• Work task: Everything from the line containing "Toggle Control rendering order checkbox" through the last line of the entries needs to be repeated exactly. Pictures must be left out.

• • • • •

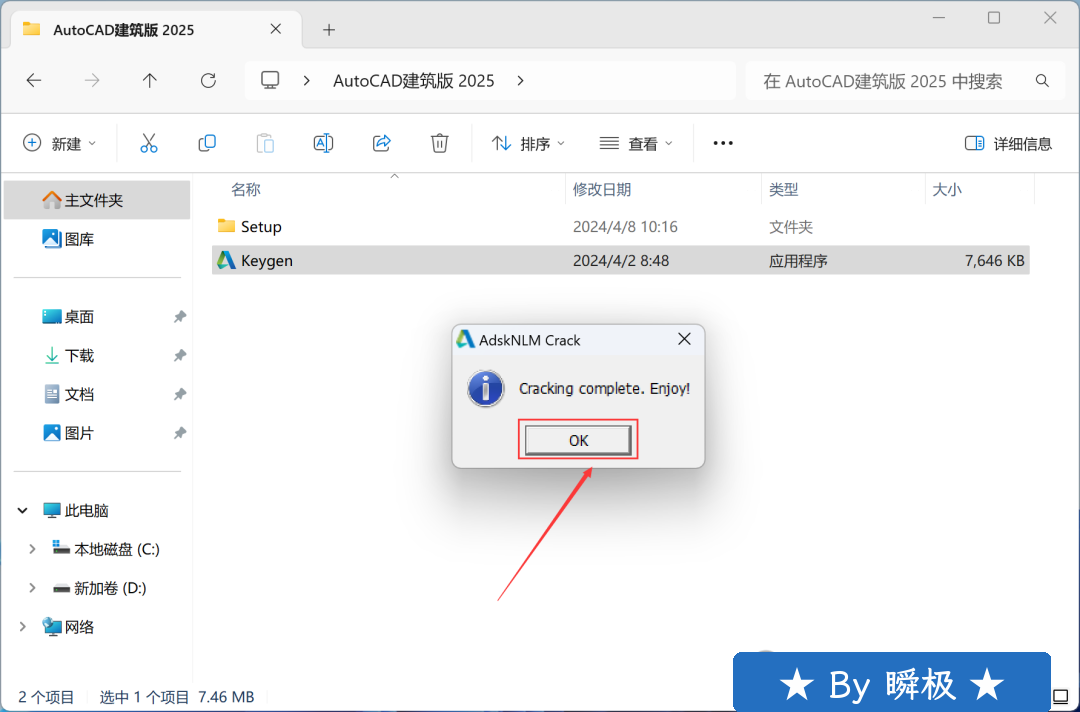Image resolution: width=1080 pixels, height=712 pixels.
Task: Expand the 本地磁盘 (C:) drive node
Action: pyautogui.click(x=32, y=549)
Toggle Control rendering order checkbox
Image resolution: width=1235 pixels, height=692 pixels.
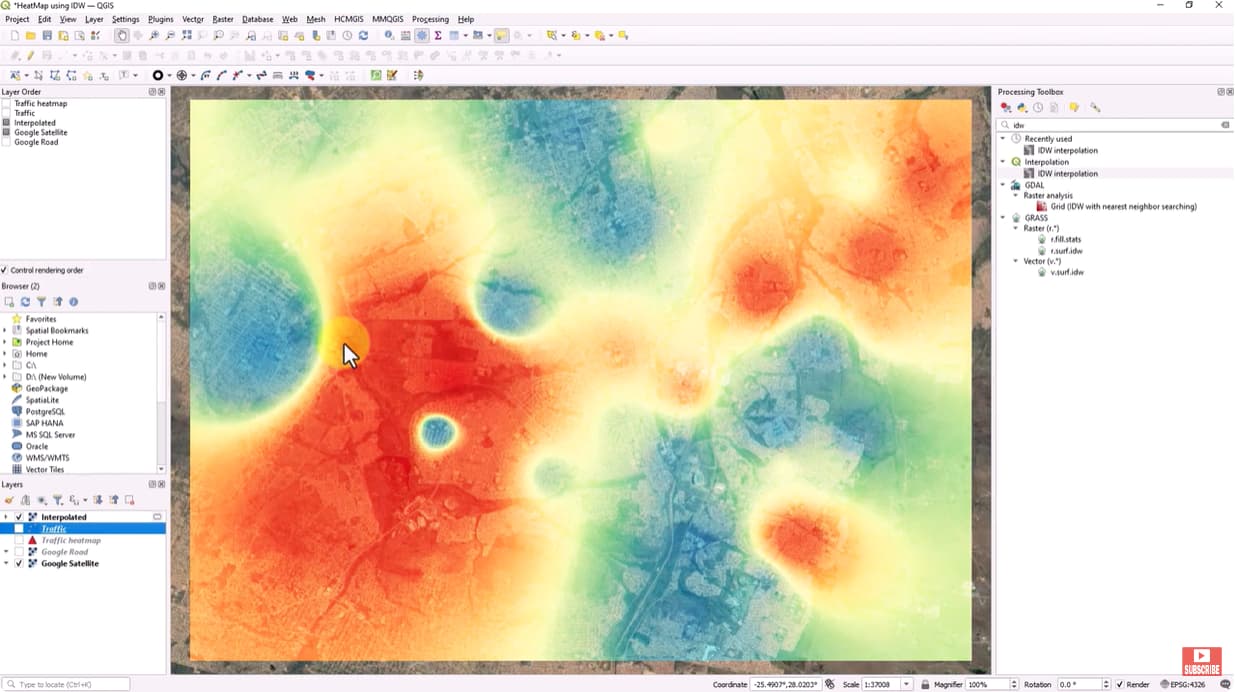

• • • • •

• Answer area:
Toggle Control rendering order checkbox
Image resolution: width=1235 pixels, height=692 pixels.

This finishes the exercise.